I just found out that a dear friend, mentor, advisor and beautiful woman of God has breast cancer. The quick, take action, get it out masectomy kind, with hopefully no requirement for chemo or radiotherapy..
But she is away from friends, a large portion of her family and I am lonely and sad for her, as well as amazed by her brave face, even though I’m sure the private one is much less so.
It made me realise that I am older now than my mother was when she lost her own mother, and she is older than her mother ever grew. I am so grateful for all the things I get to learn from, with and alongside my mother.
Of all the things a woman is capable of, this still astounds me – that we can bring forth life, nurture, shape, love and wrestle with that independent life.. forcing it through to it’s own maturity and independence, only to crave the connection and dependency within which it was created. This is paradox and mystery, the creation of the Divine at work again within us.

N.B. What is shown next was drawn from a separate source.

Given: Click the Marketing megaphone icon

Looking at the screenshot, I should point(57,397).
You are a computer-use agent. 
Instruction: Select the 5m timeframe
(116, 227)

I learn so much about life, being, spirituality, humanity, connectedness from my mother. She is integrated and connected. She’s inspiring and strong and frustrating, she is my mirror, my opposite, my magnet, my strength, my weakness, my precipice and my landing in so many ways.
She teaches me all she has and leaves me to wander, then calls me back into line with a swinging thud… my heart aches for her when I am absent or she is far off, I adore her presence and feel all at once that she gives me wings and grounds me to a halt… wherein her embrace is tender, sharp, full of clarity, grace and consternation.